→ **EXERCISE OBJECTIVE**: Copy out every line of the material below without changing anything.

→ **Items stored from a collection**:
● ● ● ●

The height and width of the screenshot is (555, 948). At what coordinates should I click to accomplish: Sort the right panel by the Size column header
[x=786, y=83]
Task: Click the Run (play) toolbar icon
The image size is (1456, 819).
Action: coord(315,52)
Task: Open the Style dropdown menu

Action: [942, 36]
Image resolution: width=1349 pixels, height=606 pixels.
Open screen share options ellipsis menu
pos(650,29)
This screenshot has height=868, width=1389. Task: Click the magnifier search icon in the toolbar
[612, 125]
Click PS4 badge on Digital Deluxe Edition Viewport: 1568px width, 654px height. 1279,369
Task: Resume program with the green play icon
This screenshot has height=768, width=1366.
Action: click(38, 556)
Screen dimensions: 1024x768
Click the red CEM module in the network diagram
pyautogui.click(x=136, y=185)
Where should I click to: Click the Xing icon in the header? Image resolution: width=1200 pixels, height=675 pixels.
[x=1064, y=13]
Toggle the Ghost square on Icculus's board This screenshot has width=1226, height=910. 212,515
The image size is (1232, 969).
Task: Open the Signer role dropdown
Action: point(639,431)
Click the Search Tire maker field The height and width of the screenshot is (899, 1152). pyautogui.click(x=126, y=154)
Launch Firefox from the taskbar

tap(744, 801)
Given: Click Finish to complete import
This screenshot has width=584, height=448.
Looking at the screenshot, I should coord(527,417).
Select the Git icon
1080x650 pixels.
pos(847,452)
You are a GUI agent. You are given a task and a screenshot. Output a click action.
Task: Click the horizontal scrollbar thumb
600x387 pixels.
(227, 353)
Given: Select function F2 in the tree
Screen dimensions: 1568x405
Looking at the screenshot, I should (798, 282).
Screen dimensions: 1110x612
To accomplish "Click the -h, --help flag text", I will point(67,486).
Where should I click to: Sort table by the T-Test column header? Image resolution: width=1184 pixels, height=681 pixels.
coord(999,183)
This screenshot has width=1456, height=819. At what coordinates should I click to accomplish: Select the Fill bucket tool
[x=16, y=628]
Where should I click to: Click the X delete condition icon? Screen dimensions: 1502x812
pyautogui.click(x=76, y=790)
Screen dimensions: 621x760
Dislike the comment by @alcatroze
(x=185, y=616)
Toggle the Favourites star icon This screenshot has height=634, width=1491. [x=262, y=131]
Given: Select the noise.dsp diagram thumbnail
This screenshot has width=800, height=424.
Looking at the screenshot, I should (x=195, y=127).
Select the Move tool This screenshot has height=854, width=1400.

● ● ● ●

→ **RESPONSE FOR THIS EXERCISE**:
The height and width of the screenshot is (555, 948). At what coordinates should I click to accomplish: Sort the right panel by the Size column header
[x=786, y=83]
Task: Click the Run (play) toolbar icon
The image size is (1456, 819).
Action: coord(315,52)
Task: Open the Style dropdown menu

Action: [942, 36]
Image resolution: width=1349 pixels, height=606 pixels.
Open screen share options ellipsis menu
pos(650,29)
This screenshot has height=868, width=1389. Task: Click the magnifier search icon in the toolbar
[612, 125]
Click PS4 badge on Digital Deluxe Edition Viewport: 1568px width, 654px height. 1279,369
Task: Resume program with the green play icon
This screenshot has height=768, width=1366.
Action: click(38, 556)
Screen dimensions: 1024x768
Click the red CEM module in the network diagram
pyautogui.click(x=136, y=185)
Where should I click to: Click the Xing icon in the header? Image resolution: width=1200 pixels, height=675 pixels.
[x=1064, y=13]
Toggle the Ghost square on Icculus's board This screenshot has width=1226, height=910. 212,515
The image size is (1232, 969).
Task: Open the Signer role dropdown
Action: point(639,431)
Click the Search Tire maker field The height and width of the screenshot is (899, 1152). pyautogui.click(x=126, y=154)
Launch Firefox from the taskbar

tap(744, 801)
Given: Click Finish to complete import
This screenshot has width=584, height=448.
Looking at the screenshot, I should coord(527,417).
Select the Git icon
1080x650 pixels.
pos(847,452)
You are a GUI agent. You are given a task and a screenshot. Output a click action.
Task: Click the horizontal scrollbar thumb
600x387 pixels.
(227, 353)
Given: Select function F2 in the tree
Screen dimensions: 1568x405
Looking at the screenshot, I should (798, 282).
Screen dimensions: 1110x612
To accomplish "Click the -h, --help flag text", I will point(67,486).
Where should I click to: Sort table by the T-Test column header? Image resolution: width=1184 pixels, height=681 pixels.
coord(999,183)
This screenshot has width=1456, height=819. At what coordinates should I click to accomplish: Select the Fill bucket tool
[x=16, y=628]
Where should I click to: Click the X delete condition icon? Screen dimensions: 1502x812
pyautogui.click(x=76, y=790)
Screen dimensions: 621x760
Dislike the comment by @alcatroze
(x=185, y=616)
Toggle the Favourites star icon This screenshot has height=634, width=1491. [x=262, y=131]
Given: Select the noise.dsp diagram thumbnail
This screenshot has width=800, height=424.
Looking at the screenshot, I should (x=195, y=127).
Select the Move tool This screenshot has height=854, width=1400.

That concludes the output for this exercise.